Team Selection Test for IMO 2019

Let $\angle ABC=\alpha$ and $\angle BAC=90-\alpha =\beta$. $\Rightarrow \angle BCD=\angle EAC=\beta$ and $\angle ACD=\angle ACE=\alpha$. Let $K$ be the second intersection point of the circumcircle of the triangle $ECB$ and the line $AB$. $\Rightarrow \angle AKE=\angle KEA=\beta$ and hence $AKE$ is an isosceles triangle.

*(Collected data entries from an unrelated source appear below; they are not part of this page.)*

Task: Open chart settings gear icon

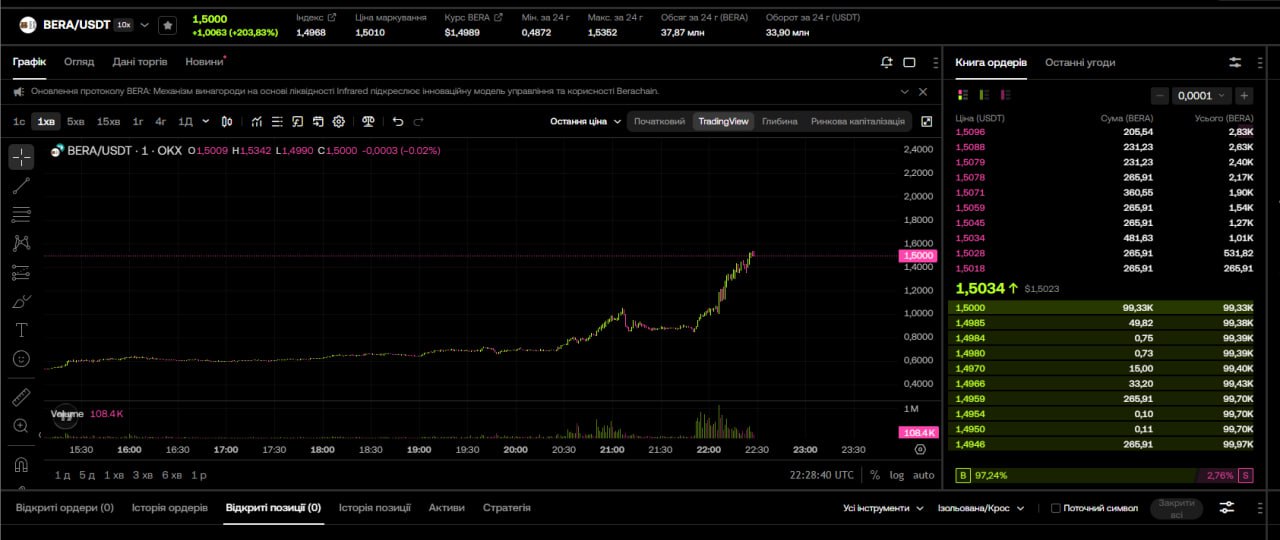Action: click(339, 121)
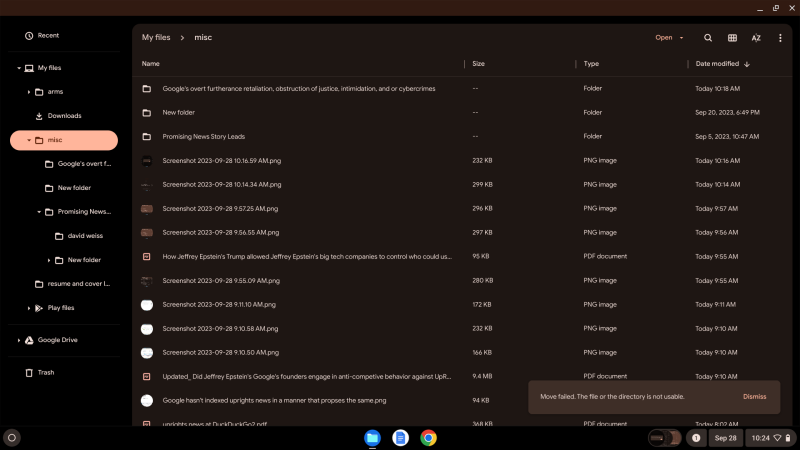This screenshot has width=800, height=450.
Task: Open Trash in the sidebar
Action: click(46, 372)
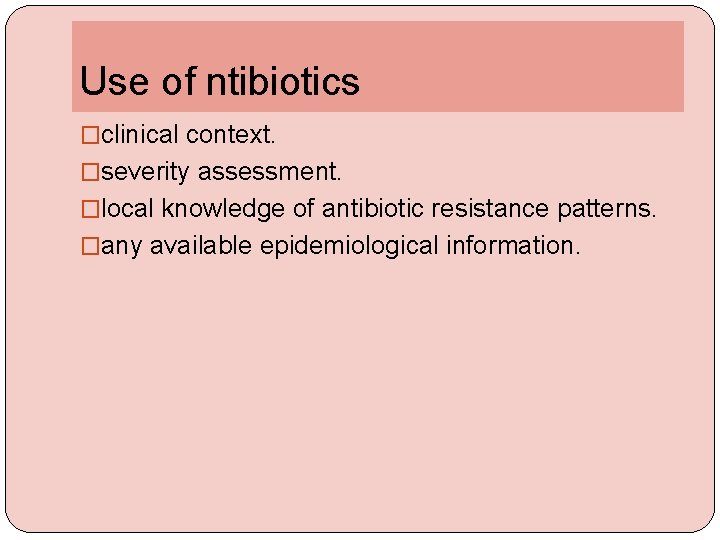Screen dimensions: 720x540
Task: Click the empty slide area below bullets
Action: point(360,400)
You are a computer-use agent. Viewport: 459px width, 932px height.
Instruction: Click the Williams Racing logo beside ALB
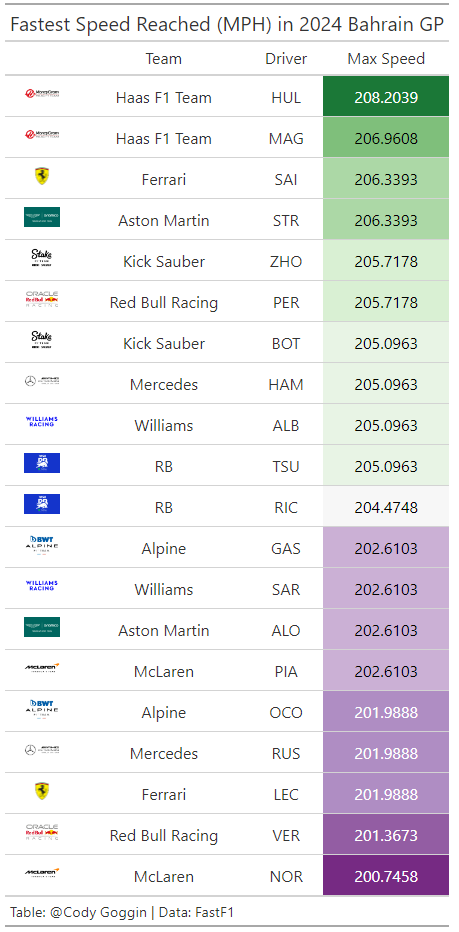click(42, 421)
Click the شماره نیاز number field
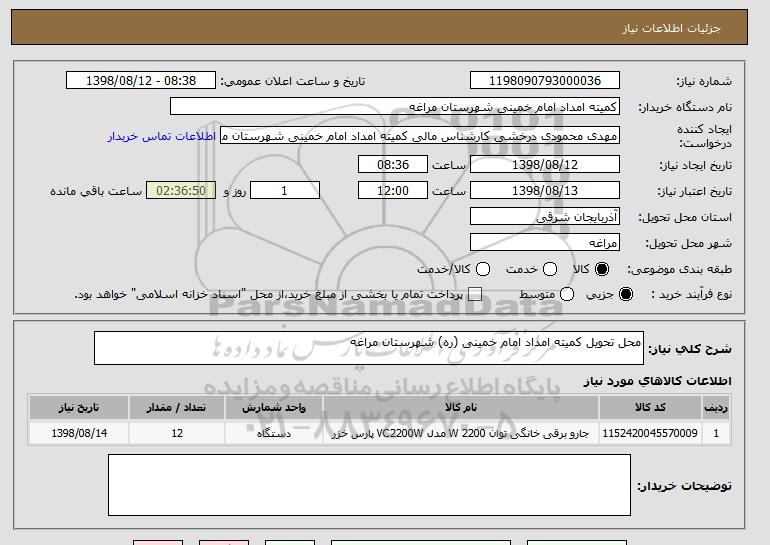 (x=543, y=81)
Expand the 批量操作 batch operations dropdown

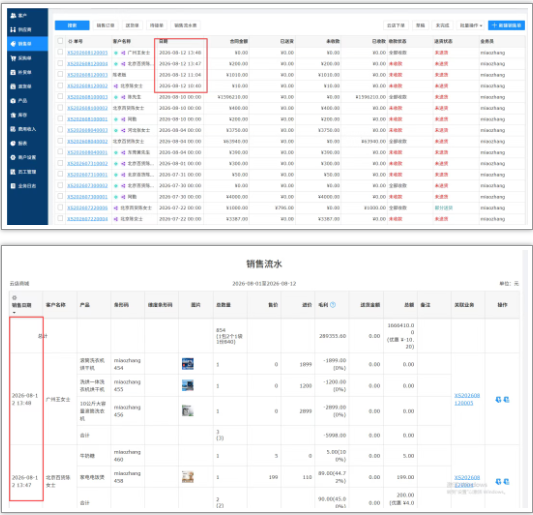pyautogui.click(x=471, y=25)
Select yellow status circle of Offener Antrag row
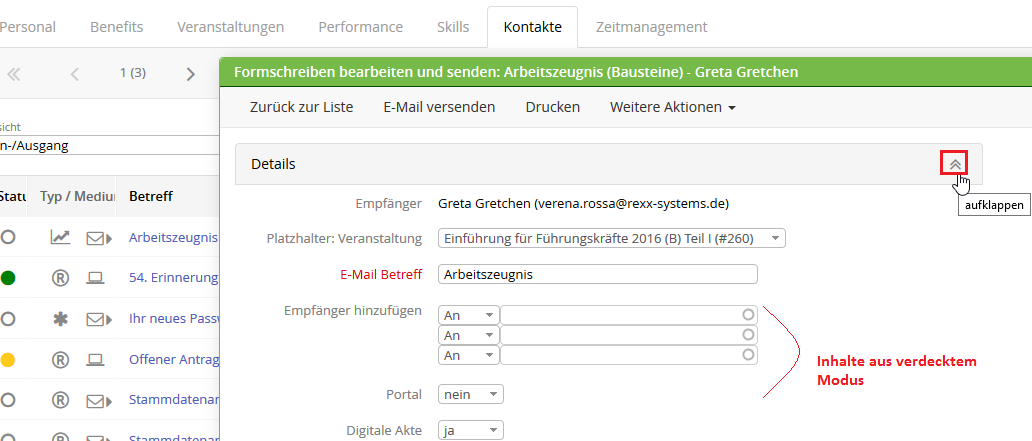 [x=7, y=359]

Note that $O_1$ is the intersection point of the perpendicular bisectors of the line segments $[EK]$ and $[BC]$. Let $O$ and $L$ be the midpoints of $[AB]$ and $[BC]$, respectively. Then, $L$, $O$

and $O_1$ are collinear. By angle chasing we see that $A{O}_{1}LC$ is a rectangle. Moreover, since $OLB\cong O{O}_{1}A$ we have $|OL|=|O{O}_1|$. Consequently, we obtain $O{O}_1\parallel AC$ and $|O{O}_1|=|AC|/2$. Similarly, one can get $O{O}_2\parallel BC$ and $|O{O}_2|=|BC|/2$. Therefore, we see that $ABC\sim O_1{O}_{2}O$ and hence $|O_1{O}_2|=|AB|/2$.